Stored data:
################

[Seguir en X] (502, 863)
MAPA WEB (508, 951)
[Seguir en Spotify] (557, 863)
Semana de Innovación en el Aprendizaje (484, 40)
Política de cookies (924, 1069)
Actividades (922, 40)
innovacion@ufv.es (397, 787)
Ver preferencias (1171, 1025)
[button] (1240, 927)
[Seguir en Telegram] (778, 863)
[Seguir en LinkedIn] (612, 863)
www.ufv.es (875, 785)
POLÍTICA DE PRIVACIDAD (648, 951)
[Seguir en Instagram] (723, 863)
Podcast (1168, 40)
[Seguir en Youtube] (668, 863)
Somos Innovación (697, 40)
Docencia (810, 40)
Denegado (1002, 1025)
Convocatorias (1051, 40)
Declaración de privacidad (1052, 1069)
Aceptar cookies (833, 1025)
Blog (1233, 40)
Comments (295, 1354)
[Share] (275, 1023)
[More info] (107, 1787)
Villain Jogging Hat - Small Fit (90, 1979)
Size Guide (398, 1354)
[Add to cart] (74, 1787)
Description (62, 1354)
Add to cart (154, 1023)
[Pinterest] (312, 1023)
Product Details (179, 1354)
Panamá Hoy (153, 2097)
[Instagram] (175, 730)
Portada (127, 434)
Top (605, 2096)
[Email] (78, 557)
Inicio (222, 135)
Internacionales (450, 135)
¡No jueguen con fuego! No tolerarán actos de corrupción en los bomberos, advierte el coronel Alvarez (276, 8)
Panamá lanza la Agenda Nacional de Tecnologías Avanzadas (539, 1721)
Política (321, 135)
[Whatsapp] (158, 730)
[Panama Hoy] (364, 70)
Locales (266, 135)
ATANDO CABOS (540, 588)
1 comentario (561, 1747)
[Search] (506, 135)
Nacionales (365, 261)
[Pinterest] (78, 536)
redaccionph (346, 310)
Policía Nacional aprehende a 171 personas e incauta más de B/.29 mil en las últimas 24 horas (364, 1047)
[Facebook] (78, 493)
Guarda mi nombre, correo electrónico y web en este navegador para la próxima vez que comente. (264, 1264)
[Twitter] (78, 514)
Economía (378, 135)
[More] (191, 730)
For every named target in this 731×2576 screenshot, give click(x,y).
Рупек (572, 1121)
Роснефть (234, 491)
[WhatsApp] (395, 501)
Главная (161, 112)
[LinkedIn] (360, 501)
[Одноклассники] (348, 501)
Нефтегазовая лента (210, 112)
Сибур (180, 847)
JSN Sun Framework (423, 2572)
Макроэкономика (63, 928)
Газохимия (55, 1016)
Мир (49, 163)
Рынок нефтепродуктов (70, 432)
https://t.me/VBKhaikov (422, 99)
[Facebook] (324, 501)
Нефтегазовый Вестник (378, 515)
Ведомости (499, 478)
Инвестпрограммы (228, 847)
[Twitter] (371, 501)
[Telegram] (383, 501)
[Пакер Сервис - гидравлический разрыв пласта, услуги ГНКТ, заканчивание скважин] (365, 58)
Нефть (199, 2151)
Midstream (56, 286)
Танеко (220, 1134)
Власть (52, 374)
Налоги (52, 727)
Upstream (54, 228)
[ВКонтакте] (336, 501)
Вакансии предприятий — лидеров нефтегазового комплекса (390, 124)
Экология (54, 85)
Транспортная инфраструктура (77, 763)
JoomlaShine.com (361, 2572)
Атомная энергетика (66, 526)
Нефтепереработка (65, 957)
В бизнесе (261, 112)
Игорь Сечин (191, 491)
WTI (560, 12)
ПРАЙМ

################

Task directions:
Output only the lines from the one holding "[ВКонтакте] (336, 501)" through the last line above, exactly as they appear.

Result of this task:
[ВКонтакте] (336, 501)
Вакансии предприятий — лидеров нефтегазового комплекса (390, 124)
Экология (54, 85)
Транспортная инфраструктура (77, 763)
JoomlaShine.com (361, 2572)
Атомная энергетика (66, 526)
Нефтепереработка (65, 957)
В бизнесе (261, 112)
Игорь Сечин (191, 491)
WTI (560, 12)
ПРАЙМ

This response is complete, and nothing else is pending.